Netflix and Amazon will have to include Europe-made content
EU to ensure 30% of catalogue made locally, and given good visibility on the platforms
Local content will also be required to be given good visibility and placement on the platforms, in accordance with the rules. Representatives for Amazon and Netflix declined to comment.
Netflix, Amazon and other video-on-demand services will have to ensure that at least 30 per cent of their catalogues are made of up Europe-made content, under new European Union rules agreed on Tuesday.
EU lawmakers voted to adopt the policy to modernise audiovisual media legislation in an age where people are watching more TV shows, movies and media clips online, on-demand and from their mobile devices.
The legislation, which could also require online platforms to help finance Europe-made films and television, still needs to be rubber-stamped by EU member states. Following that, countries will have roughly two years to incorporate the legislation into national laws.
Some of the largest platforms already offer a large amount of European content but will have to boost that offering to meet the new rules. Any new shows and films will have to be matched with European ones in order to maintain the 30 per cent quota level.
Local content will also be required to be given good visibility and placement on the platforms, in accordance with the rules.

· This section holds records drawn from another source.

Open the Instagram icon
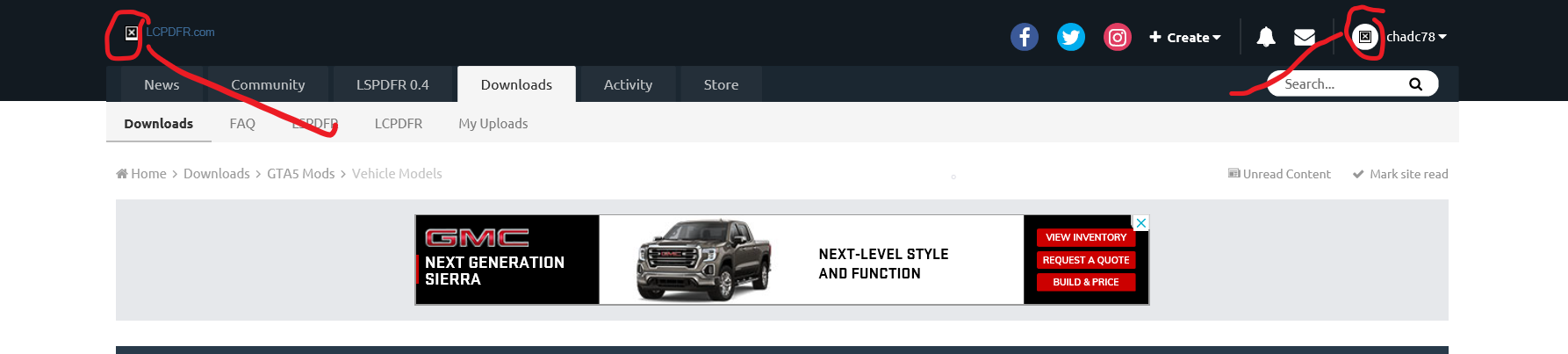 tap(1118, 37)
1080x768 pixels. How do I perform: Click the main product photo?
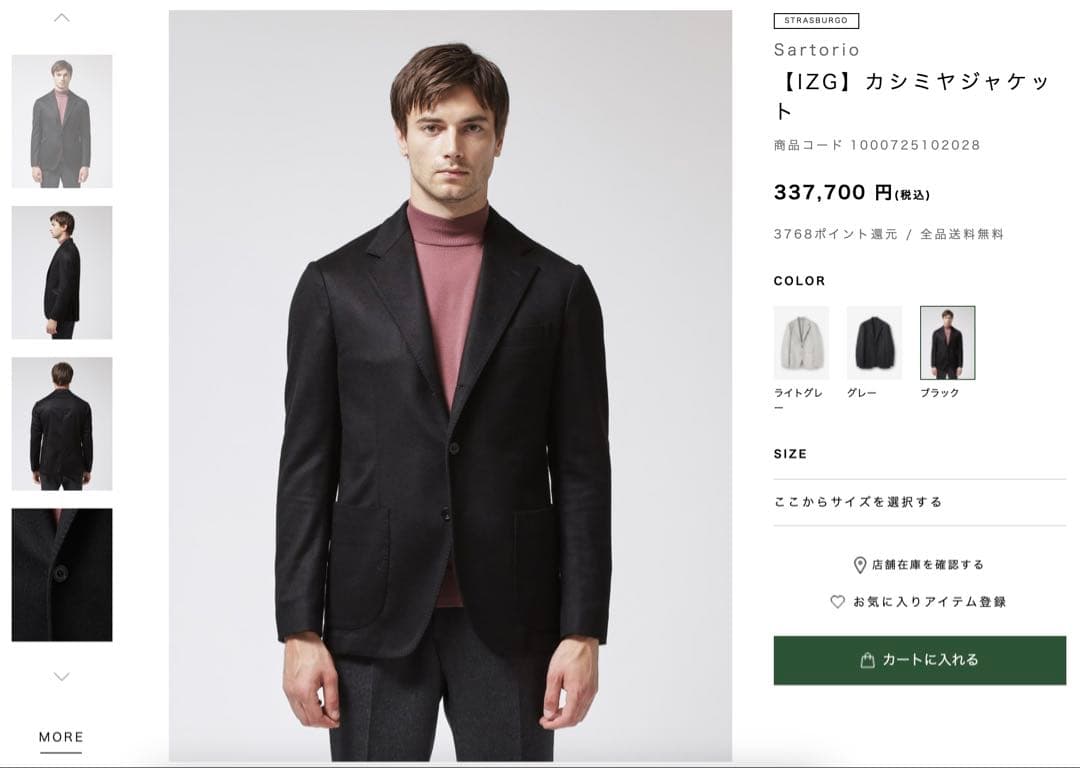click(450, 386)
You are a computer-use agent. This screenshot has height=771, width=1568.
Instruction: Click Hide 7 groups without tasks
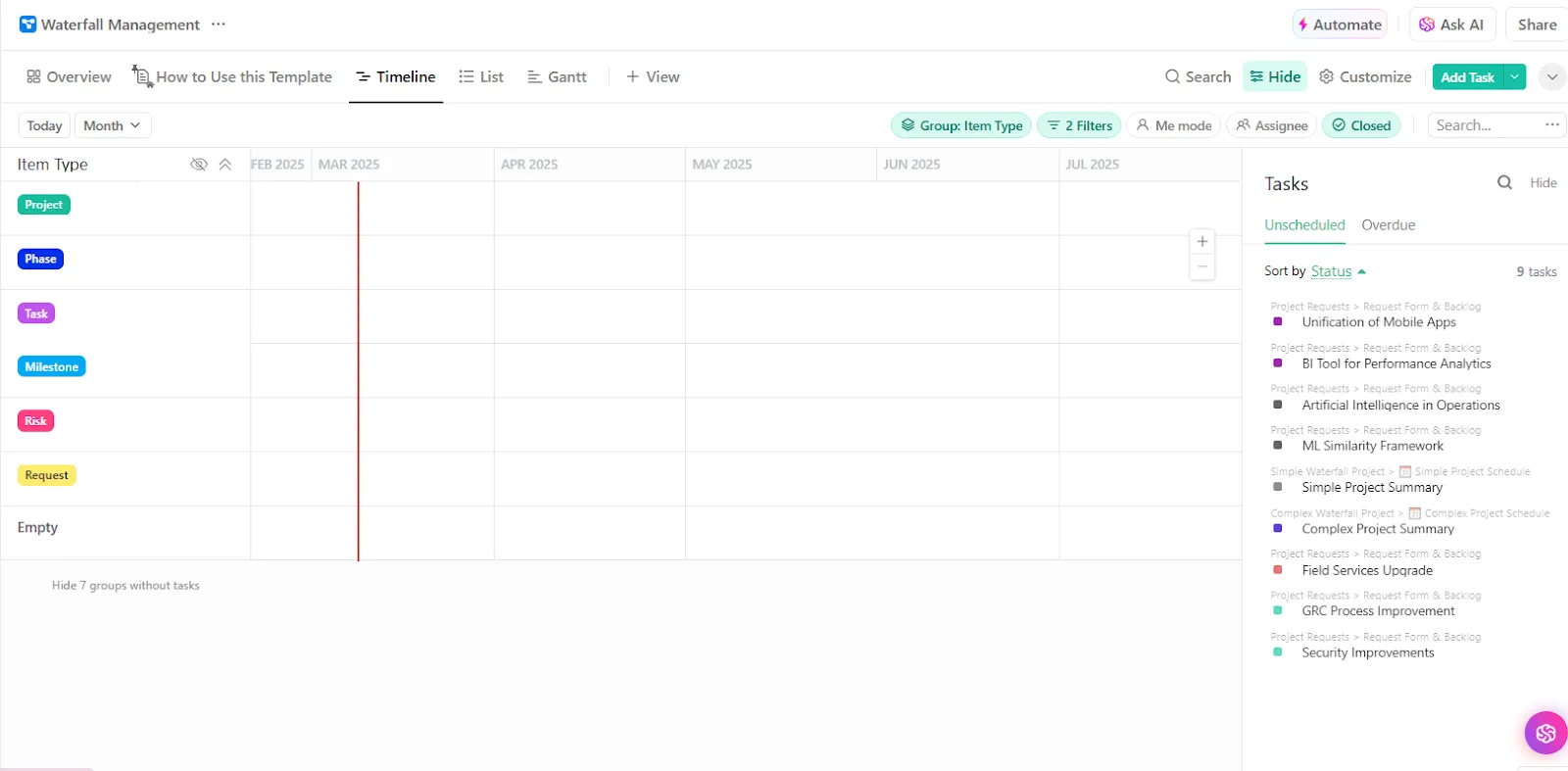tap(125, 586)

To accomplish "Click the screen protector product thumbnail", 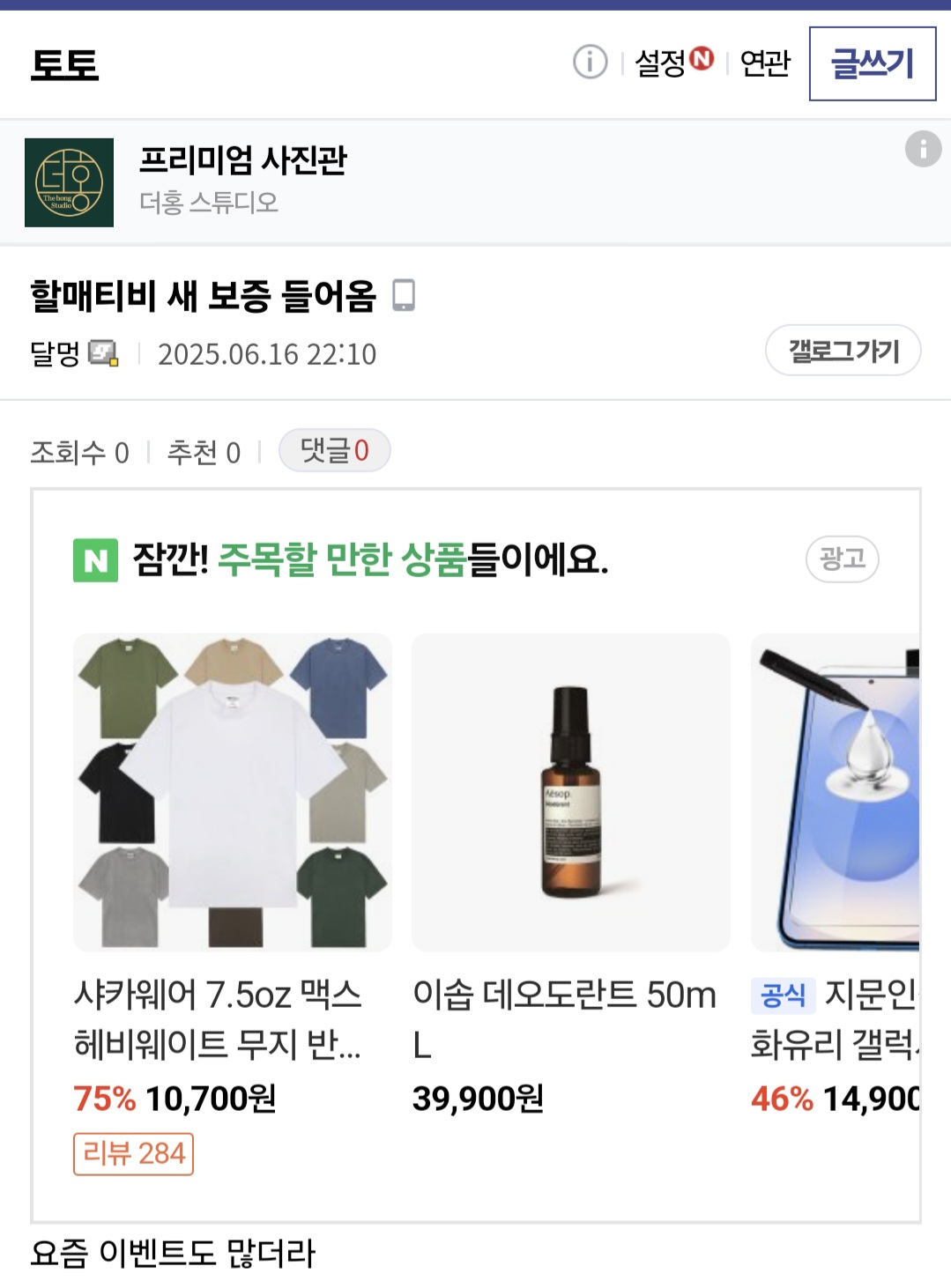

Representatives for Amazon and Netflix declined to comment.
Despite the requirements for the companies, the new EU rules could prove to be good for business. “We’ve seen in the case of music [and] the importance of offering local content,” said Paolo Pescatore, a London-based independent tech and media analyst. “Given the fragmentation of the European market, there is a demand.”

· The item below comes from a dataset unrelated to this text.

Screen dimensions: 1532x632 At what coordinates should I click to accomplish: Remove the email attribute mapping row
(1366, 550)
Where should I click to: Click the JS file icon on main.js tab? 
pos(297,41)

It’s also important for on-demand providers as the companies seek to expand internationally. Netflix, for instance, airs shows such as Marseille, a French political drama starring Gerard Depardieu, and an Italian crime series called Suburra.
Local-language programming resonates with European audiences and is often more popular with advertisers than imported shows, analysts have said. Those platforms “realised as they’ve gone global, they need to have good balance with global blockbuster hits but also serve local communities”, Mr Pescatore said.
Netflix is this year doubling its European programming budget to $1 billion (€860 million); Amazon will soon have at least a dozen original series from Europe, up from one in 2014.
The investment by the streaming platforms has, in turn, pushed broadcasters in Britain, France, Germany, and Italy to set aside rivalries to co-produce programmes or offer shows online.
Under the new EU rules, member states will also be allowed to require on-demand platforms to help finance the production of European content, for instance through levies paid into national funds, with the level of contributions based on the revenue the company collects in that country.
Some member states like France already implement a so-called culture tax, which is paid by movie theatres, broadcasters, and internet service providers in the country. On-demand providers who have subscribers in France but aren’t headquartered there already have to pay a 2 per cent streaming tax on revenue it makes in the country.